_Task brief_
Scan the material below for "target", then return each line that contains it.

_Supplied entries_
■ ■ ■ ■ ■

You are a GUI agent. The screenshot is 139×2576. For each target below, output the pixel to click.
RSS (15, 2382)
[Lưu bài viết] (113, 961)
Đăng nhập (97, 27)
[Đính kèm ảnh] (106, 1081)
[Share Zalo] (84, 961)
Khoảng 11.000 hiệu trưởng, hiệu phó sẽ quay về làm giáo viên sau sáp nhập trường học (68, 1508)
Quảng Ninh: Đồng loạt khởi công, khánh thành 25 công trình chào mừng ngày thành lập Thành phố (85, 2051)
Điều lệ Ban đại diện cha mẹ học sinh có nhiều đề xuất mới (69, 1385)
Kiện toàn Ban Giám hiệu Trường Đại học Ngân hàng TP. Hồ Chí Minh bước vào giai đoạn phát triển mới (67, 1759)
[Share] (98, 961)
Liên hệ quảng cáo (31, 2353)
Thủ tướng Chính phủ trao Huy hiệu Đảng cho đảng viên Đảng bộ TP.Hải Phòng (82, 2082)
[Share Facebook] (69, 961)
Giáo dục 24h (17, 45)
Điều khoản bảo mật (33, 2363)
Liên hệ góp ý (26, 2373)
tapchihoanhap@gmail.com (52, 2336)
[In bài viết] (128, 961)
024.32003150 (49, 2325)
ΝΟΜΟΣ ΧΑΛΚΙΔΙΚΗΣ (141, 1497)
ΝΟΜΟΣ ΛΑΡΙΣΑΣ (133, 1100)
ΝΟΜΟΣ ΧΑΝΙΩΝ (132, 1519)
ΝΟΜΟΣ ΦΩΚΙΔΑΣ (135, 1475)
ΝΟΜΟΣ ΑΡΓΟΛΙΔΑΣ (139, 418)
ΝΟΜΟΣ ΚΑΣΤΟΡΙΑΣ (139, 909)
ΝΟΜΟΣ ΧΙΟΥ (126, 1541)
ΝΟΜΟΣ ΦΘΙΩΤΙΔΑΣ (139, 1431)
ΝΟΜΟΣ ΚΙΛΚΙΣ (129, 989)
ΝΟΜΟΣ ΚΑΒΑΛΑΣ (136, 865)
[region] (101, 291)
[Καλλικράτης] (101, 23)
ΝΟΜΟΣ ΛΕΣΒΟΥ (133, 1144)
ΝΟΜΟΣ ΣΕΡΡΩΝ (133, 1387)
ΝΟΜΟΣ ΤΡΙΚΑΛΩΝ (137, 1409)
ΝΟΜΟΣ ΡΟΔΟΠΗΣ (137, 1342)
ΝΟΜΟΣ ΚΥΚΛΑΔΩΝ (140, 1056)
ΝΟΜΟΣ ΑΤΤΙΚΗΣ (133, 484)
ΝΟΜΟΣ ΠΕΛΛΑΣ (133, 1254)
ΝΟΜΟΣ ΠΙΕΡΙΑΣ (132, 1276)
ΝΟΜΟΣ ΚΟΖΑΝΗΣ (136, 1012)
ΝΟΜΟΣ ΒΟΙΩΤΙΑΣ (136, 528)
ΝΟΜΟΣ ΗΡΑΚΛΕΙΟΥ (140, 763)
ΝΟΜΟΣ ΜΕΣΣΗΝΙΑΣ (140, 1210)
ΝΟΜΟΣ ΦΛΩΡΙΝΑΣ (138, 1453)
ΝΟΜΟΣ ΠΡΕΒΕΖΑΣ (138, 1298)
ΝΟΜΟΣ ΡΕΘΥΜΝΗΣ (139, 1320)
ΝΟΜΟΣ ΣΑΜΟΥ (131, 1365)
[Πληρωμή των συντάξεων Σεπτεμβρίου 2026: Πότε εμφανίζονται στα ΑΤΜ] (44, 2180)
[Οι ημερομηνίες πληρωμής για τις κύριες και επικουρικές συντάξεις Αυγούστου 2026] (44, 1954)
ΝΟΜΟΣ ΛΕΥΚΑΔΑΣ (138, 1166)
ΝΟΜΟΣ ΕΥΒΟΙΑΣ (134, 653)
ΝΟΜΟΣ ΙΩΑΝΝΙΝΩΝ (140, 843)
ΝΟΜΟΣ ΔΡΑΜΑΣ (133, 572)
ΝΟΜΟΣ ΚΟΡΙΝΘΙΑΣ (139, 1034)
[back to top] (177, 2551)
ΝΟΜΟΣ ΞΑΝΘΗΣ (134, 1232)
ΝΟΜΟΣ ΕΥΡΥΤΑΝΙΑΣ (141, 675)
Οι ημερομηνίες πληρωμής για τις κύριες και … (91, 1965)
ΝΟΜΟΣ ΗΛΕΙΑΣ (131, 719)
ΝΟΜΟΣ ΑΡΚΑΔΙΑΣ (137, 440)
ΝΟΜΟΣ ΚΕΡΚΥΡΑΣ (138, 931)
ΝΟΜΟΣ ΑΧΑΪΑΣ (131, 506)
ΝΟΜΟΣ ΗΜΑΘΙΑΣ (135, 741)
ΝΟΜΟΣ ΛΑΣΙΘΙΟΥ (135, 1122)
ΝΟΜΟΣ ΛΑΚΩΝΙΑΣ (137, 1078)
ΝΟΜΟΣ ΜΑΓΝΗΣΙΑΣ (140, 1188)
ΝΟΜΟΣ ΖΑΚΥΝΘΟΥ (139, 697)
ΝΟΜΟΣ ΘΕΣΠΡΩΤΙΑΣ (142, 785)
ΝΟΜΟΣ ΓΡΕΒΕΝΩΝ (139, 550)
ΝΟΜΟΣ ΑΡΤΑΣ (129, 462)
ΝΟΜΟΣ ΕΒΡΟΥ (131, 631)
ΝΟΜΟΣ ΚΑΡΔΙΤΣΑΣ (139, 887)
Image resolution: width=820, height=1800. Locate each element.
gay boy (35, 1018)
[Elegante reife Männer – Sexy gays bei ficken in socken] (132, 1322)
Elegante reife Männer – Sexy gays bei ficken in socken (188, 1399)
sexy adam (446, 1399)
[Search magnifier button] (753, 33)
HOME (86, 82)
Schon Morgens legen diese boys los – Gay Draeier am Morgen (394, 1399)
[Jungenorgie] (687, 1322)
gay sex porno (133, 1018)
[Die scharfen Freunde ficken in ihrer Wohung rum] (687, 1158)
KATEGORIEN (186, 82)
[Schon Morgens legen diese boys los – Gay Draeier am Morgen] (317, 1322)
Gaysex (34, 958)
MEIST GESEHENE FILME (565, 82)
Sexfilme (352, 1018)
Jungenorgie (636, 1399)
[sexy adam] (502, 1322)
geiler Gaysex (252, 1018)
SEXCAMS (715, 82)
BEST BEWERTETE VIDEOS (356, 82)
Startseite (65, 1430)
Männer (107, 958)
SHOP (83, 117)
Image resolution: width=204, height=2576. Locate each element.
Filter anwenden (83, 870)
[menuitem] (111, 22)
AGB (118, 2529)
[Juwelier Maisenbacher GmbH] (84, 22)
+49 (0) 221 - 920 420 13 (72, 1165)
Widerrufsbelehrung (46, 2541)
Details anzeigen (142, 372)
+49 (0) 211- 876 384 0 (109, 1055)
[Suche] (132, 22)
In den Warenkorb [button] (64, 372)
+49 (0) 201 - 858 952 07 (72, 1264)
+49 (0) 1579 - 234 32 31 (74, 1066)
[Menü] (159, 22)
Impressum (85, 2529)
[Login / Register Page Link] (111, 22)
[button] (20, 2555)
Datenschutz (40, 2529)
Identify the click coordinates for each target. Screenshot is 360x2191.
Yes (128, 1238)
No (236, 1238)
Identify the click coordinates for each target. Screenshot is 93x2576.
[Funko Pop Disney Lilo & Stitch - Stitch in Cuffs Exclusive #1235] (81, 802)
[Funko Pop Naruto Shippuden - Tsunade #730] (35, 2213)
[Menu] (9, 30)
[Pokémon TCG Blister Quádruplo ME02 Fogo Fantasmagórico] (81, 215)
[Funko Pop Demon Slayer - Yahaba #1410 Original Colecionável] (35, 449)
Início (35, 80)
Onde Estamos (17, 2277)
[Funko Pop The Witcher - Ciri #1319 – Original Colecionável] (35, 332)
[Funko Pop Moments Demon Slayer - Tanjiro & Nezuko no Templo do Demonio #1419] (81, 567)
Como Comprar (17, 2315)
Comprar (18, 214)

■ ■ ■ ■ ■

_Exercise output_
You are a GUI agent. The screenshot is 139×2576. For each target below, output the pixel to click.
Identify the click coordinates for each target. Screenshot is 360x2191.
Identify the click coordinates for each target. Screenshot is 93x2576.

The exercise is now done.